The woman in black lifted the veil up and aside with the whole of her arm, like parting a drape from in front of her. This was Pearl, of course, caught in those cobwebs, and I worried about her. I worried about myself. If she’d gone possessed again, I couldn’t bear it. Though I no longer received letters from Cecily, or any word of any kind, Cecily was there with me always, whether she spoke or not. And I’d grown comfortable with the quiet.
“Pearl?” I said, hesitant.
She struggled with her hatpin as she resituated her veil. At the pin’s head was a hornet of topaz. “I fear that I’ve . . . well, I think . . . I think I’ve left Billy,” she said.
• • •
AT THE KITCHEN TABLE, we all scrambled to entertain Doxie, looking for everything and anything that might pass for a toy. We let her upend the saltshaker and hammer the sugar cubes with the back of a spoon. We allowed her to tear a plum apart.
She sat on my lap and I ran my fingers through the tiny, fine curls of her hair. I didn’t fret or dread. I didn’t plot. I wanted only to be there with Doxie, letting every minute linger. I touched my fingertip to her ear, learning the slope of it. I put my fingers to her neck, gauging where best to tickle. She flinched, then laughed, then tried to tickle me back in revenge, her fingers sticky with plum, her face comically intent on my torture.
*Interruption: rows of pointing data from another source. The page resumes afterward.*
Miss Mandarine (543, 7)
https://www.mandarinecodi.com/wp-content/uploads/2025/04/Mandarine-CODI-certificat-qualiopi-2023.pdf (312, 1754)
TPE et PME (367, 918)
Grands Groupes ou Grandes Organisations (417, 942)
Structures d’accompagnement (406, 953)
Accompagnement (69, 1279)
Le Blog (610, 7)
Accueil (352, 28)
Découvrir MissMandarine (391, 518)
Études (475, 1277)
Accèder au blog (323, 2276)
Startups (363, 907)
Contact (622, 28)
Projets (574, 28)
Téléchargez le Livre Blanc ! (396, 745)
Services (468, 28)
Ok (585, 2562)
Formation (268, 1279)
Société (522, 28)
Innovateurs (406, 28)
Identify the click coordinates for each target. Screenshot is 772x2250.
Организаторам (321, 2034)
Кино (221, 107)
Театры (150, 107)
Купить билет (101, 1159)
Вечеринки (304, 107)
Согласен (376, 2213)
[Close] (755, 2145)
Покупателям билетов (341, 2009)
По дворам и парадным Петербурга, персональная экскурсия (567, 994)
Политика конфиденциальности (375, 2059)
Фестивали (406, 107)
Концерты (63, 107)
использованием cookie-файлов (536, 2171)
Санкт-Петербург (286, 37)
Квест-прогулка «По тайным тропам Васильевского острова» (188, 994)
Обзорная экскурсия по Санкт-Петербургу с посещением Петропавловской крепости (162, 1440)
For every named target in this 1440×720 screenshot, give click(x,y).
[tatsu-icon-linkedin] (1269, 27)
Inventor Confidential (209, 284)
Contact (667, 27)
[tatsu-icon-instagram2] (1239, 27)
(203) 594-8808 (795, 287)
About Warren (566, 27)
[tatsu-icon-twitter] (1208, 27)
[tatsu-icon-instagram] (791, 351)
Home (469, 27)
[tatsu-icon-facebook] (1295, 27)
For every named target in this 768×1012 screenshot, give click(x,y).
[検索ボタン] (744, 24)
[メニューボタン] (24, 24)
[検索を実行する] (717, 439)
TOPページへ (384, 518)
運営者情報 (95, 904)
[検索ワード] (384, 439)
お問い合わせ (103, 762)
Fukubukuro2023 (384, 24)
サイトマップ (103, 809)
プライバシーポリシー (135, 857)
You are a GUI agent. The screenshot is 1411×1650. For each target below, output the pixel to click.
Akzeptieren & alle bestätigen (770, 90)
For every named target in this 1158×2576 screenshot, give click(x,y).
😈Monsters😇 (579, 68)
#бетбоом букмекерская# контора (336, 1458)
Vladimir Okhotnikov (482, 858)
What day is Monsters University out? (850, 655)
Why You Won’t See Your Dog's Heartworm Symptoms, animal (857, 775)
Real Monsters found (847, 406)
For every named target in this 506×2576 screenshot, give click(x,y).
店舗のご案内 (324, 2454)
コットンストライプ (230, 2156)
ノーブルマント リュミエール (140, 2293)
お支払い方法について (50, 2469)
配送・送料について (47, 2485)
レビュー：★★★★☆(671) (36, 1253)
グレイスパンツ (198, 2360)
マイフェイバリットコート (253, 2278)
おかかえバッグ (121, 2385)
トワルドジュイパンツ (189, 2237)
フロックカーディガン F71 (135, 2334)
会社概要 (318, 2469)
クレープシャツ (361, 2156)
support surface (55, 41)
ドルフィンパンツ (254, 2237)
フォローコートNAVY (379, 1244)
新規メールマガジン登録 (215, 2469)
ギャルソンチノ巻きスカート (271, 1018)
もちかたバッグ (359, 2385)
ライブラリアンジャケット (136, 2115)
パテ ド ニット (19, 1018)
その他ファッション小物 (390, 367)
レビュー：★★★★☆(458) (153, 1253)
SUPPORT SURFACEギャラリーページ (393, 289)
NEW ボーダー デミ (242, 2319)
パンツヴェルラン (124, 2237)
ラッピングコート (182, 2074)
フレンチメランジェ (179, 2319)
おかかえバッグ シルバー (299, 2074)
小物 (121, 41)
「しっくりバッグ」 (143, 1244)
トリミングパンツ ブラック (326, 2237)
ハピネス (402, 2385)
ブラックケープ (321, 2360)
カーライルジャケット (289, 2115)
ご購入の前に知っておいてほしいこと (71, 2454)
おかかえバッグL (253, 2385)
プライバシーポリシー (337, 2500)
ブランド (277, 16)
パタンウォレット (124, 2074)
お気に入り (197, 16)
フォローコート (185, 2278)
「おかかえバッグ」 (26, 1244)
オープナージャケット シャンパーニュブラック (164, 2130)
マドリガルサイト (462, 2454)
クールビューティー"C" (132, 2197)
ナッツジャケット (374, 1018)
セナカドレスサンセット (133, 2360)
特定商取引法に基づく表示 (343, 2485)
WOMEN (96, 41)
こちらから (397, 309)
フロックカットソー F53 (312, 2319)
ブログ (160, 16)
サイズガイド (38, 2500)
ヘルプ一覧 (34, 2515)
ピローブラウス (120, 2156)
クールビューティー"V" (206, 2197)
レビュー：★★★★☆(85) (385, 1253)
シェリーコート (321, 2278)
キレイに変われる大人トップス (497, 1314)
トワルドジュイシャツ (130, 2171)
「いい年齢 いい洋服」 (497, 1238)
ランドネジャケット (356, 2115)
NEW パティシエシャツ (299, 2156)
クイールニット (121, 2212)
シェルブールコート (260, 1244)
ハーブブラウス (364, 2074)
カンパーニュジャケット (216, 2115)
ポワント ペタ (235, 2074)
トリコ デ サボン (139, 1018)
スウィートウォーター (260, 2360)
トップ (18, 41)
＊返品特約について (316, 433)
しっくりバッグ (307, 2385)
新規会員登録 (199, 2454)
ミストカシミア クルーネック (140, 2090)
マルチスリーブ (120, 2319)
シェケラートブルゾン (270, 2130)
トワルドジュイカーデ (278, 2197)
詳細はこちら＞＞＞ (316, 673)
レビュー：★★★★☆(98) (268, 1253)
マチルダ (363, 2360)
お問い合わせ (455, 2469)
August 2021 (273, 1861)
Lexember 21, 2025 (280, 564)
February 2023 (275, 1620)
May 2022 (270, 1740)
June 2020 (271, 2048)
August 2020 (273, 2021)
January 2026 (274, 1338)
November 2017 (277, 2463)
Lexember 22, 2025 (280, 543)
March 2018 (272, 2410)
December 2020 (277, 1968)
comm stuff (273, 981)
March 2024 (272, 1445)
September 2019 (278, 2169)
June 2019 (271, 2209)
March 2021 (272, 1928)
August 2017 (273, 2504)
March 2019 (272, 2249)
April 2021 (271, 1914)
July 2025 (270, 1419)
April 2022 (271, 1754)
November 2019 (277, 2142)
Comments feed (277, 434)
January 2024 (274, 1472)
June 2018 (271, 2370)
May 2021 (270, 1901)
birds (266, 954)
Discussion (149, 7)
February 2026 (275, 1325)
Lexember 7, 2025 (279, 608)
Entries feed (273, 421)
Pearl had changed from her black traveling dress in a back room and now stepped into the kitchen in a long bright yellow robe aswirl with pink paisley. She was dressed much like the actor from India who’d ridden down the midway atop an elephant. She even wore beaded carpet slippers that curled up at the toes.
While we entertained Doxie, Pearl opened and closed cupboard doors and put on a kettle for tea. Emmaline and Hester, who would normally object to anyone rummaging through their kitchen, paid no notice. The Old Sisters Egan became more animated than I’d ever seen them, as they clowned and mugged for Doxi
e and spoke in squeaky voices. Hester knotted and twisted a hankie into the shape of a baby in a cradle. She held each end of the little hammock and rocked it.
“How long will you be staying?” I asked, though I dreaded the answer.
“Only a day or two, if you don’t mind having us underfoot a little,” Pearl said. She examined the patched-up china teapot that had fallen from the cabinet the day my balloon hit the house. Hester had pieced the delicate thing back together sloppily, for Emmaline, with cement and plaster, and it looked to be forever bursting at the seams. “I’ve booked passage for Paris.”
They’d only just arrived and already they were leaving. I held Doxie closer. “Then you need to go back the way you came,” I said, with an edge of irritation. “Unless you’re taking the long way around the world.” But then I smiled, hoping she wouldn’t sense my impatience. I would have to eke out to her every ounce of pity she sought, so she’d become addicted to my sympathy, so she’d escape Wakefield again and again, and bring Doxie to me, over and over. Pearl, so susceptible to spirits, would easily fall under the Emerald Cathedral’s spell.
Pearl returned to the cupboards until Eulalie, unsettled by all the squeaking of hinges, stood to get the tin of tea from the spice cabinet. “Let me,” she said, taking the teapot and nodding toward the table.
But Pearl wouldn’t sit. She walked from the kitchen to the front of the house, to look out the window and up the road. Hester was begging to hold Doxie, so I handed her over, and I went to Pearl’s side. “Are you worried Wakefield will find you?” I said.
“No,” she said, but she continued to look out, as if expecting a late guest. “He’s the one sending me off.” Wakefield, Pearl explained, had arranged for her to see a doctor in Paris.